-- Work to complete --
Each line from the beginning of the data below through the line containing "You are a computer-use" should be repeated exactly, please.

** Opening Dataset entries block **

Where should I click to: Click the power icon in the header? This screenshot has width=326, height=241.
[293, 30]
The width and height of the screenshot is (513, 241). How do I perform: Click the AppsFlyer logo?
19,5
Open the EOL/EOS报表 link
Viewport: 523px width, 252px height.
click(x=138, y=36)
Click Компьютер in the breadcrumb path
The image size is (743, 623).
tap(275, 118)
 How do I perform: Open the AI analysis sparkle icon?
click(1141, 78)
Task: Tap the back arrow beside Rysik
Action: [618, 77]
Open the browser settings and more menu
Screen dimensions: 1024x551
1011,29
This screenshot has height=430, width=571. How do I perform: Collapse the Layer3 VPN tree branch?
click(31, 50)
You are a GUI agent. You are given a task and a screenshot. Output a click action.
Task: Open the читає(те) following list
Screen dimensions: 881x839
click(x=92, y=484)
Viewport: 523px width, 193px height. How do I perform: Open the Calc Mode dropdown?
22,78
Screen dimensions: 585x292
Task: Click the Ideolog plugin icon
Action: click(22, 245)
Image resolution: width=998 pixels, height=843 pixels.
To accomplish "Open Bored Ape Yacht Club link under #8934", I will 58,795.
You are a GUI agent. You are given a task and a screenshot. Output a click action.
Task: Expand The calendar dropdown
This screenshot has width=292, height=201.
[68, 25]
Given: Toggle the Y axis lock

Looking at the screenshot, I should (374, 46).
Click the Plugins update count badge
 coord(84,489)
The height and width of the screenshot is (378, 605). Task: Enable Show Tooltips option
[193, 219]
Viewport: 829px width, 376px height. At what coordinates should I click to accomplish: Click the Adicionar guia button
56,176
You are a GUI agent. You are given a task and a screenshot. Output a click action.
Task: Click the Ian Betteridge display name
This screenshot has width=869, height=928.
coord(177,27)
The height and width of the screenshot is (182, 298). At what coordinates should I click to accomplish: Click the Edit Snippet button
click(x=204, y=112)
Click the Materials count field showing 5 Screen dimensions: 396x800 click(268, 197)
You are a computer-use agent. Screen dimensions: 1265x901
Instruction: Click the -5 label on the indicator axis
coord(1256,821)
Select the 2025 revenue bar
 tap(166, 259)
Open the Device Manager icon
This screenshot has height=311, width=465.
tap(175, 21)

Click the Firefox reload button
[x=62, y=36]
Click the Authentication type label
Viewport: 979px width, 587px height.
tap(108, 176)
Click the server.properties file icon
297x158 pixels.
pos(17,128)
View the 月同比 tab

** Closing Dataset entries block **

-- Response to the exercise --
Where should I click to: Click the power icon in the header? This screenshot has width=326, height=241.
[293, 30]
The width and height of the screenshot is (513, 241). How do I perform: Click the AppsFlyer logo?
19,5
Open the EOL/EOS报表 link
Viewport: 523px width, 252px height.
click(x=138, y=36)
Click Компьютер in the breadcrumb path
The image size is (743, 623).
tap(275, 118)
 How do I perform: Open the AI analysis sparkle icon?
click(1141, 78)
Task: Tap the back arrow beside Rysik
Action: [618, 77]
Open the browser settings and more menu
Screen dimensions: 1024x551
1011,29
This screenshot has height=430, width=571. How do I perform: Collapse the Layer3 VPN tree branch?
click(31, 50)
You are a GUI agent. You are given a task and a screenshot. Output a click action.
Task: Open the читає(те) following list
Screen dimensions: 881x839
click(x=92, y=484)
Viewport: 523px width, 193px height. How do I perform: Open the Calc Mode dropdown?
22,78
Screen dimensions: 585x292
Task: Click the Ideolog plugin icon
Action: click(22, 245)
Image resolution: width=998 pixels, height=843 pixels.
To accomplish "Open Bored Ape Yacht Club link under #8934", I will 58,795.
You are a GUI agent. You are given a task and a screenshot. Output a click action.
Task: Expand The calendar dropdown
This screenshot has width=292, height=201.
[68, 25]
Given: Toggle the Y axis lock

Looking at the screenshot, I should (374, 46).
Click the Plugins update count badge
 coord(84,489)
The height and width of the screenshot is (378, 605). Task: Enable Show Tooltips option
[193, 219]
Viewport: 829px width, 376px height. At what coordinates should I click to accomplish: Click the Adicionar guia button
56,176
You are a GUI agent. You are given a task and a screenshot. Output a click action.
Task: Click the Ian Betteridge display name
This screenshot has width=869, height=928.
coord(177,27)
The height and width of the screenshot is (182, 298). At what coordinates should I click to accomplish: Click the Edit Snippet button
click(x=204, y=112)
Click the Materials count field showing 5 Screen dimensions: 396x800 click(268, 197)
You are a computer-use agent. Screen dimensions: 1265x901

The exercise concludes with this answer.